An SLO is a target for how well your service should perform.^[1]

The Basics

SLI (Service Level Indicator): What you measure. Request latency, error rate, availability.

SLO (Service Level Objective): The target for that measurement. "99.9% of requests complete in under 200ms."

Error Budget: How much failure is acceptable. If your SLO is 99.9%, your error budget is 0.1%.

Why SLOs Matter

Without SLOs, you're flying blind. Every incident feels equally urgent. Every performance regression is a crisis.

With SLOs:

You know when you're at risk versus when you're fine
You can make rational tradeoffs about reliability vs. features
You have a shared language with stakeholders about "good enough"

Setting SLOs

Start with user expectations. What does the user actually need? Not "as fast as possible" but "fast enough that they don't notice."

Be realistic. 100% is not achievable. Even 99.99% is extremely hard. Start with something achievable.

Measure what matters. Latency at the 50th percentile is less useful than the 99th. The median user is fine; it's the tail that hurts.

Common SLOs:

Type	What It Measures	Example
Availability	Is it up?	99.9% of requests succeed
Latency	Is it fast?	95% of requests < 200ms, 99% < 500ms
Throughput	Can it handle load?	Sustain 10k requests/second
Error rate	Is it correct?	< 0.1% error rate

Using Error Budgets

If you're within budget, you can take risks. Ship features. Experiment.

If you're burning budget, slow down. Focus on reliability. Pay down operational debt.

The error budget makes tradeoffs explicit. "We can't ship this feature because we've burned 80% of our error budget this month" is a clear, defensible statement.

Alerting

Alerts tell you when something is wrong. Bad alerts tell you constantly, about nothing.

Good Alert Characteristics

Actionable. If the alert fires, there's something a human needs to do. If there's nothing to do, it shouldn't be an alert.

Specific. The alert tells you what's wrong and where to start looking. "Error rate elevated" is better than "something is wrong."

Urgent. It requires attention now. If it can wait until morning, it's not an alert; it's a ticket.

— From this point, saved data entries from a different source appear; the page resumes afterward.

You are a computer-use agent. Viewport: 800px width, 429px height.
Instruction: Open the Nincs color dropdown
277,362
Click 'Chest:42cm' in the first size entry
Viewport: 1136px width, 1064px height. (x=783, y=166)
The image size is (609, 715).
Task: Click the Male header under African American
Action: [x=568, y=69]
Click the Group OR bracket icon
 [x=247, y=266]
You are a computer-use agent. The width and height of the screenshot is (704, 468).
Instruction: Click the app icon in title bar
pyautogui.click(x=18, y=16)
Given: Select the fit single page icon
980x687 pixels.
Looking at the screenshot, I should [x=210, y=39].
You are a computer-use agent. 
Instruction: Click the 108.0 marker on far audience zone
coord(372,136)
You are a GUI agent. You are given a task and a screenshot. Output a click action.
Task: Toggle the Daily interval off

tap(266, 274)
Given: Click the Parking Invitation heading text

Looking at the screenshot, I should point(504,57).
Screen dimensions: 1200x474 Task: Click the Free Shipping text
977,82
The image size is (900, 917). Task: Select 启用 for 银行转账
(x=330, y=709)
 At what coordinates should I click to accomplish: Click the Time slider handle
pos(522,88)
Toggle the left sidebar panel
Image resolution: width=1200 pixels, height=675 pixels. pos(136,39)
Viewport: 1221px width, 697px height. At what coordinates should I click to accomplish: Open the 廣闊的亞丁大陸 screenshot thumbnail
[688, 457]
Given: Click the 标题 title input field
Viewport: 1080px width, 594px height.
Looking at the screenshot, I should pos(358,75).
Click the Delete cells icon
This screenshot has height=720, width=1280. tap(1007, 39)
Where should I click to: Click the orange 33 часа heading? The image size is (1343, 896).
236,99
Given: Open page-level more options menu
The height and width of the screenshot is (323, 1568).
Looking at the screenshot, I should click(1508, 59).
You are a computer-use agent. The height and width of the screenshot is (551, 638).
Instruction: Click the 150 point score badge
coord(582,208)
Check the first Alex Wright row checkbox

Rare. Alert fatigue is real. If you're woken up every night, you'll start ignoring pages.

The Alert Checklist

Before adding an alert, answer:

[ ] What specific condition triggers this?
[ ] What's the user impact?
[ ] What should the on-call engineer do when this fires?
[ ] Is there a runbook? (There should be. See Runbook template.)
[ ] Is this urgent enough to wake someone up?
[ ] Will this alert frequently enough to cause fatigue?

Paging vs. Ticketing

Page (wake someone up) when:

Users are currently affected
The problem is getting worse
Intervention is required to prevent data loss or extended outage

Create a ticket (handle during business hours) when:

The system is degraded but functional
There's no immediate user impact
It can wait until someone is available

Don't alert at all when:

It's informational
It resolves on its own
There's nothing a human can do

Alert Hygiene

Review alerts regularly. If an alert never fires, is it needed? If it fires constantly, is it tuned correctly?

Tune thresholds. Too sensitive = noise. Too lax = missed incidents.

Delete noisy alerts. An ignored alert is worse than no alert. It trains people to ignore pages.

Update runbooks. When you learn something new from an alert, update the runbook.

Observability

Observability is how well you can understand what's happening inside your system from its outputs.^[2]

The Three Pillars

Logs: What happened. Discrete events with context.

Metrics: How much is happening. Aggregated measurements over time.

Traces: How requests flow through the system. The path from start to finish.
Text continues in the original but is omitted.